Photo Credit: https://www.newyorker.com/podcast/the-new-yorker-radio-hour/the-pandemic-crisis-inside-americas-prisons-and-jails (last visited March 15, 2022).
Authored By: Vina Nguyen
Member, American Journal of Trial Advocacy
Prisons in the United States are notoriously unhygienic and so overpopulated and close-knit that it almost impossible to maintain a six-foot distance between inmates every day. [1] Thus, when the COVID-19 pandemic started, one of the hugest populations at risk were prisoners. [2] Scared for their lives with this unknown disease, prisoners flooded courts with motions for compassionate releases pursuant 18 U.S.C. § 3585(c)(1)(A). [3] Under the First Step Act, an act whose purpose was to reduce prison populations, defendants could seek a motion for a reduced sentence under 18 U.S.C. §3583(c)(1)(A). [4] Despite finding the COVID-19 pandemic to be an “extraordinary and compelling” circumstance, the vast majority of these motions were denied. [5] This was even the case when a prisoner, Delvin Tinker, with many underlying health conditions making him more likely to be seriously ill or die from COVID-19, sought compassionate release in the District Court for the Southern District of Florida. [6] The district court denied his motion, and Tinker appealed that denial to the Eleventh Circuit on the grounds the district court erred when it failed to make explicit factual finding, failed to consider his mitigating evidence, and failed when it treated USSG § 1B1.13 as binding. [7] In a per curiam opinion, the Court affirmed the district court’s decision splitting from its sister circuits. [8]

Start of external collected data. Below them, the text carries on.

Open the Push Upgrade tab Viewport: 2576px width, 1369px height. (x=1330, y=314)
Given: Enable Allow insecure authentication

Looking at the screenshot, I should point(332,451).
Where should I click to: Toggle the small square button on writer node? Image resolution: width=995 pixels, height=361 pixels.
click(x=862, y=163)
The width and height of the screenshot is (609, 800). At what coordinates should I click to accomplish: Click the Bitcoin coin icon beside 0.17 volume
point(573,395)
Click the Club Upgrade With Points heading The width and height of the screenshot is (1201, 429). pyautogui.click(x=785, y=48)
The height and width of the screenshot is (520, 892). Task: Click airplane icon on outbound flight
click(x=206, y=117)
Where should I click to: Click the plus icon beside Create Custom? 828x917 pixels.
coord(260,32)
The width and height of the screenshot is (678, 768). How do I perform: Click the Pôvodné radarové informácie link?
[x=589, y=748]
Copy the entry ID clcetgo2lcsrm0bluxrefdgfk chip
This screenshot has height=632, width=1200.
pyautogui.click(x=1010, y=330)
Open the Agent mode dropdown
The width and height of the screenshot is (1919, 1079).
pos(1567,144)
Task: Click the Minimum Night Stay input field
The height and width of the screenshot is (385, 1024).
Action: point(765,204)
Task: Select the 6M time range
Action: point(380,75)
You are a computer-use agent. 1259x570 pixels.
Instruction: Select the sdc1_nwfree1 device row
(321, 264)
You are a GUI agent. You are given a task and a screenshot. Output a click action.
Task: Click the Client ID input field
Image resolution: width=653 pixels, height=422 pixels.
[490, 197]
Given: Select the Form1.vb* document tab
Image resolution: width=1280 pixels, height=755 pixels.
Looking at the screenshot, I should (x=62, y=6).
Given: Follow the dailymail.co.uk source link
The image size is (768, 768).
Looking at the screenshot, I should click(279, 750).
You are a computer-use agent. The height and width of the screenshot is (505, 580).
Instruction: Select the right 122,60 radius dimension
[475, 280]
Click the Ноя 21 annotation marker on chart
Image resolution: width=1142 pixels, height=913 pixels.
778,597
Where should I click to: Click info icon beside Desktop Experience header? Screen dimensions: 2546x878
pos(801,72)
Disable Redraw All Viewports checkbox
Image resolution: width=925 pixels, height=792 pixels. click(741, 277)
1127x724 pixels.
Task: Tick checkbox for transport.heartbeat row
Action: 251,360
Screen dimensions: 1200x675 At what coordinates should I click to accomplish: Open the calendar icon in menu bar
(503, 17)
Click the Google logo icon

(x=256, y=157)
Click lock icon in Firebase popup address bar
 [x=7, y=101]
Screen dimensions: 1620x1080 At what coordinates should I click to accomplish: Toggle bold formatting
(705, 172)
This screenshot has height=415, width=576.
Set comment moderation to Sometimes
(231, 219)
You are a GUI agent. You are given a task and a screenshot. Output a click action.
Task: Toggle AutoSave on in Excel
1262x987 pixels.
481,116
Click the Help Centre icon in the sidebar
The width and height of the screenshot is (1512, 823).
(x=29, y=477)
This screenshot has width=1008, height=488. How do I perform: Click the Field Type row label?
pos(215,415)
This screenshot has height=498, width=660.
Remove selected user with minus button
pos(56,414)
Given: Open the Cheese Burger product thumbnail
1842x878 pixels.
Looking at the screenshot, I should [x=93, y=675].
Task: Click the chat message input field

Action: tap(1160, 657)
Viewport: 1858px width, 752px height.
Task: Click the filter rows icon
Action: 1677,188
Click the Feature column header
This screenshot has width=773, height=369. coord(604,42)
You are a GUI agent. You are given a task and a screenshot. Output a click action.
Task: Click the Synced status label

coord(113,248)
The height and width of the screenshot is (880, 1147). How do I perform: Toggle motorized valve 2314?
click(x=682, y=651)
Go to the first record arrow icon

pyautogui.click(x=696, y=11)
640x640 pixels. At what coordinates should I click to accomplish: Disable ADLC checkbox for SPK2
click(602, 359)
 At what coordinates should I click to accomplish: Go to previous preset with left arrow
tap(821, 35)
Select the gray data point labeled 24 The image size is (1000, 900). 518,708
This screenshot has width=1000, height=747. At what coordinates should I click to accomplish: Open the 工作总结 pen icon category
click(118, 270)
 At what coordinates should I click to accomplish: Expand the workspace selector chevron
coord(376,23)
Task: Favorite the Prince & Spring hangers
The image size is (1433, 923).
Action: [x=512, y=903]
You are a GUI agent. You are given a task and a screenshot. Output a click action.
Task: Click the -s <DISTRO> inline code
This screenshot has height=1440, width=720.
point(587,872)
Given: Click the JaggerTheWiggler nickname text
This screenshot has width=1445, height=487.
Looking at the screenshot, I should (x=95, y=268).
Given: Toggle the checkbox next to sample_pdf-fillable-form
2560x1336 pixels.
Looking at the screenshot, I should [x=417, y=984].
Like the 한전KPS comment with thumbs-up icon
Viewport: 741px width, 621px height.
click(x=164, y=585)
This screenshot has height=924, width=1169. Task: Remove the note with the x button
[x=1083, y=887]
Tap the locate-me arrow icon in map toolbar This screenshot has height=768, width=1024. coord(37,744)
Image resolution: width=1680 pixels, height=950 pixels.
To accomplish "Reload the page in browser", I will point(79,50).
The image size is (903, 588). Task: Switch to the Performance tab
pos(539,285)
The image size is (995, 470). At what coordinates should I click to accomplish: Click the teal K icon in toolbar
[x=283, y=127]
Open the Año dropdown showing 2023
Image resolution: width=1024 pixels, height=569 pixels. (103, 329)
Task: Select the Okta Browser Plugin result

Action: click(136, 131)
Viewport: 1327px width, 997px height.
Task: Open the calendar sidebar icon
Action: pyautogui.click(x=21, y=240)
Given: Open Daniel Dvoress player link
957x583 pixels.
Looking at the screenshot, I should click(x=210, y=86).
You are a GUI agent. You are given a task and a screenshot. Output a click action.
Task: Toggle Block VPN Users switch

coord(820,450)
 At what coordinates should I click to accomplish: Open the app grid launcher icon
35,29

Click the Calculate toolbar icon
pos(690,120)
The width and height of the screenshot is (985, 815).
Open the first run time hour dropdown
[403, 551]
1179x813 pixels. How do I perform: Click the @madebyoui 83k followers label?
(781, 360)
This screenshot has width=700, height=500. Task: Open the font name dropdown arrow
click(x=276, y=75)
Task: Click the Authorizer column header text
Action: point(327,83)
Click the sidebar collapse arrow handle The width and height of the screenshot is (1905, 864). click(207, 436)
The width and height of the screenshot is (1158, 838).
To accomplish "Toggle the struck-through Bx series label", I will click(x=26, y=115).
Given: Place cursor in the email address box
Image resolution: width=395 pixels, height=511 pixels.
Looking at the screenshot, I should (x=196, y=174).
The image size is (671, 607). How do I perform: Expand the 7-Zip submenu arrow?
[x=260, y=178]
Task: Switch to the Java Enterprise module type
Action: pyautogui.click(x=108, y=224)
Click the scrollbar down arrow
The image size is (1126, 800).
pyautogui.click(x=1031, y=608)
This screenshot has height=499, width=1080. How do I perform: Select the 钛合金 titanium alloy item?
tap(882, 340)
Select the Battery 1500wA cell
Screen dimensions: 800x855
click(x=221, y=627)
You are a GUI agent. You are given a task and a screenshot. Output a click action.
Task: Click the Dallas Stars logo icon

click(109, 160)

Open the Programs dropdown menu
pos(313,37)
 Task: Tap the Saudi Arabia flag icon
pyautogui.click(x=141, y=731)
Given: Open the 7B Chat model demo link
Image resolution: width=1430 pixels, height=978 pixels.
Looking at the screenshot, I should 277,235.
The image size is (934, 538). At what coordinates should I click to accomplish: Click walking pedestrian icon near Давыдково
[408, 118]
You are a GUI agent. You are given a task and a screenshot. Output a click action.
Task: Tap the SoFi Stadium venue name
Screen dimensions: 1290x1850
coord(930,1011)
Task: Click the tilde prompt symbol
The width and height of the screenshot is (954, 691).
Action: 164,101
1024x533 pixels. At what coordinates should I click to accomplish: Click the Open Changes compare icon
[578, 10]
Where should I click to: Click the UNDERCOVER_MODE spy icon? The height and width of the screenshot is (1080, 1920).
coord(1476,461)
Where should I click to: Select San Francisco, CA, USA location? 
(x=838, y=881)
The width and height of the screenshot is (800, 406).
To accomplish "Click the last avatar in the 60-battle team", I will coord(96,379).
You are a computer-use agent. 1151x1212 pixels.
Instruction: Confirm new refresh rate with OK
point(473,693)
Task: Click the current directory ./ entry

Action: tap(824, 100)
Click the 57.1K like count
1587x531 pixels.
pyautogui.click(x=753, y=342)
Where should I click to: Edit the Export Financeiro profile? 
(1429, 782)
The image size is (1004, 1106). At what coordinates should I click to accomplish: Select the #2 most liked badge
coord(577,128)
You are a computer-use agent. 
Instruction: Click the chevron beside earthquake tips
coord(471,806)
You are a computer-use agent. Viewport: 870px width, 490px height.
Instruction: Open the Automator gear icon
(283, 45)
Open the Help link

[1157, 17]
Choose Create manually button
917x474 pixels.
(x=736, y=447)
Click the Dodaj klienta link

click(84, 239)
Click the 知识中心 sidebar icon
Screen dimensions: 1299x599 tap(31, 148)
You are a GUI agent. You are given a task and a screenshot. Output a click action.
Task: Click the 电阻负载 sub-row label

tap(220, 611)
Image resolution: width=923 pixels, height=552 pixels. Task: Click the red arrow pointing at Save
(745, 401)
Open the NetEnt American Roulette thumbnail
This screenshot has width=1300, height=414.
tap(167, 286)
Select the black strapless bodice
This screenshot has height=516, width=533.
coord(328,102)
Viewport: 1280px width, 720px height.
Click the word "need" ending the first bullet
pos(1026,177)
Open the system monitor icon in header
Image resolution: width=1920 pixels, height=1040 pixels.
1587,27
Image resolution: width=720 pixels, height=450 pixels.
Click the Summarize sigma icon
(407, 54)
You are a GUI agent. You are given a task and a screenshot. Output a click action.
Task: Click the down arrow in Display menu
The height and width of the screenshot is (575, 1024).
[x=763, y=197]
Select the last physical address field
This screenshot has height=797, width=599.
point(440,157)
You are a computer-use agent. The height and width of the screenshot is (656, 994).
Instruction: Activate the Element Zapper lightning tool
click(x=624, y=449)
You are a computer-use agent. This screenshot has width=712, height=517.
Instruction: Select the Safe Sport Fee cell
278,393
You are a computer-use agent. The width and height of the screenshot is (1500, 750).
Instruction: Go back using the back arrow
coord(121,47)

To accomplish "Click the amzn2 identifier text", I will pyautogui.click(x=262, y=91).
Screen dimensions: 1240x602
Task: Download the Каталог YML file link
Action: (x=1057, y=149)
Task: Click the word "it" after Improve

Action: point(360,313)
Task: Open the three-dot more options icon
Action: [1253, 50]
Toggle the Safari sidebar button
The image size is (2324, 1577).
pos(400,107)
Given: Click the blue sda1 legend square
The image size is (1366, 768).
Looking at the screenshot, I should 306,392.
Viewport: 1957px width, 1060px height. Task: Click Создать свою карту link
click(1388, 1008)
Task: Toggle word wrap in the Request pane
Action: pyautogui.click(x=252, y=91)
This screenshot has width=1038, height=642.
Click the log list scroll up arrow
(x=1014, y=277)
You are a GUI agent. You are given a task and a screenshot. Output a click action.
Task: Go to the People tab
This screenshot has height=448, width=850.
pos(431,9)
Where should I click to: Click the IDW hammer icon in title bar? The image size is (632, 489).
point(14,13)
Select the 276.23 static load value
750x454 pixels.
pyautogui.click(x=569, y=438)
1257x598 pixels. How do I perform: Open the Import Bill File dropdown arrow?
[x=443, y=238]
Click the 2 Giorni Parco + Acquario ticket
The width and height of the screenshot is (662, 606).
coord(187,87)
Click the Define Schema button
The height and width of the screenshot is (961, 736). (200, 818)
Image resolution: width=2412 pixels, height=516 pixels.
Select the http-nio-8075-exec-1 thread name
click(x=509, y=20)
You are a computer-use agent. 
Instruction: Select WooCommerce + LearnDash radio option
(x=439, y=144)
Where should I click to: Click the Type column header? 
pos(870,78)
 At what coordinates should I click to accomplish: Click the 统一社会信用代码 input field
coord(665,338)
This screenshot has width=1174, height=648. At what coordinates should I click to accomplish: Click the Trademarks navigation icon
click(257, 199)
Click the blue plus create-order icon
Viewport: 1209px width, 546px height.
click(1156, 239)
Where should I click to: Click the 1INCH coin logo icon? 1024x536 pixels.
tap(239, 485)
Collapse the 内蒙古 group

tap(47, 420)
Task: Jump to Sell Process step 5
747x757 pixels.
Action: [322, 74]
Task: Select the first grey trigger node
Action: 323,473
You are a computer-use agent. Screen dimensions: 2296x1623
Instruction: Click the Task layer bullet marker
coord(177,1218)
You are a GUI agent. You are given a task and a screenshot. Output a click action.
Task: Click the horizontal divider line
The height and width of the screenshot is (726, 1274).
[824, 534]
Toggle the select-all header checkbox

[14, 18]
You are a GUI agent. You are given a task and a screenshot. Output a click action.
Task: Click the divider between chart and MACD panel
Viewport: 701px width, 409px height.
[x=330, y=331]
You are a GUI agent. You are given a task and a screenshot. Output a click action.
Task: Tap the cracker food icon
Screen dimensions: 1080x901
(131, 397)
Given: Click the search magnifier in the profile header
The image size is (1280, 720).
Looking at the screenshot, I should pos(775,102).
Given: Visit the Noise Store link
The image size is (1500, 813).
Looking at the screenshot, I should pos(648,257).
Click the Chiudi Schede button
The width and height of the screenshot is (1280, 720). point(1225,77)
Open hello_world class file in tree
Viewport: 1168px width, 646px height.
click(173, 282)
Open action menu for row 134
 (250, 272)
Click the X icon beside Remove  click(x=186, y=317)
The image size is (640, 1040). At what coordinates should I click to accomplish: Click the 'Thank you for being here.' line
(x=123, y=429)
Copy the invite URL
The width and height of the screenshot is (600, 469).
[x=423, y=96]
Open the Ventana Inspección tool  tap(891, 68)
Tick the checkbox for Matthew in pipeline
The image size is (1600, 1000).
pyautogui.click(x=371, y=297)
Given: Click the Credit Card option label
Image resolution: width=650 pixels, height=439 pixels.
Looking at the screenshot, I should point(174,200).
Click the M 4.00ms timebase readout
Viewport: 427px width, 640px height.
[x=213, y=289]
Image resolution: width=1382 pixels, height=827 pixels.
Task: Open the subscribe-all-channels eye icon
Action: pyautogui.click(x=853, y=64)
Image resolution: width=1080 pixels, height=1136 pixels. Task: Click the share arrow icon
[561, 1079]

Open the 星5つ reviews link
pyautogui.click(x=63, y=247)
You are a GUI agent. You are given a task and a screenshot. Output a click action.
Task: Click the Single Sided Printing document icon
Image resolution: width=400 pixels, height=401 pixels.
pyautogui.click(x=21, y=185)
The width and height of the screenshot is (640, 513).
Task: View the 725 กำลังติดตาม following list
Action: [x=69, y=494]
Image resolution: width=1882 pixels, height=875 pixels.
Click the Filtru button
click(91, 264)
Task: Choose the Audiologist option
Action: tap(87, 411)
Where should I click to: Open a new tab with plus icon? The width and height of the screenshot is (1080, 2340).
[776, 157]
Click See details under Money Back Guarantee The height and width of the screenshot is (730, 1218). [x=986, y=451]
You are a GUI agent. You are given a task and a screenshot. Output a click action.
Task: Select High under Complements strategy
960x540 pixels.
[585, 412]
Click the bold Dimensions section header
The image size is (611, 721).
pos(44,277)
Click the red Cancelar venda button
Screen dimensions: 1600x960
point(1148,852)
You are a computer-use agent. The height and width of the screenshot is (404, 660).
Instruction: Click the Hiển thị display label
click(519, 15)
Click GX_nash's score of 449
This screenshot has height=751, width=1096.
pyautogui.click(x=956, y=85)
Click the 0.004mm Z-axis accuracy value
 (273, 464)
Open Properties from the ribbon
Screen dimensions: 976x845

In their analysis, the Court disagreed with the defendant and found the language of 18 U.S.C. § 3582(c)(1)(A) did not require an explicit factual finding before the motion could be denied. [9] 18 U.S.C. § 3582(c)(1)(A) states:
[T]he Court . . . may reduce the term of imprisonment . . . , after considering the factors set forth in section 3553(a) to the extent that they are applicable, if it finds that . . . extraordinary and compelling reasons warrant such a reduction . . . and that such a reduction is consistent with applicable policy statements issued by the Sentencing Commission. [10]
The applicable policy statement refers to § 1B1.13 of that United States Sentencing Guidelines that states:
Upon motion . . . under 18 USC §3582(c)(1)(A), the court may reduce a term of imprisonment . . . if the court determines that (1)(A) extraordinary and compelling reasons warrant the reduction; or (B) the defendant (i) is at least 70 years old; and (ii) has served at least 30 years in prison; and (2) the defendant is not a danger to the safety of any other person or to the community. [11]
From a plain reading of the language of 18 U.S.C. § 3582(c)(1)(A), the court held “a district court may reduce a term of imprisonment if (1) the § 3553(a) sentencing factors favor doing so, (2) there are ‘extraordinary and compelling reasons’ for doing so, and, as relevant here, (3) doing so wouldn’t endanger any person or the community.” [12] Because a district court must find that all three prongs in the analysis favor the defendant, the court here found it was permissible for the court to consider § 3553(a) before making a factual inquiry into extraordinary and compelling reasons finding “the order in which [the court] completes those tasks is immaterial.” [13] Thus, the court could deny a motion for compassionate release by the defendant on grounds the reduced sentence is inconsistent with the § 3553(a) factors or § 1B1.13 of the USSG without consideration of the extraordinary and compelling reasons. [14] Because the defendant had a violent criminal history, the district court found the defendant was a danger to the community and that the reduction of the defendant’s sentence would be inconsistent with both § 3553(a) and USSG §1B1.13. [15] Based on their analysis, the Eleventh Circuit held the district court did not err in its analysis and affirmed the decision of the district court. [16]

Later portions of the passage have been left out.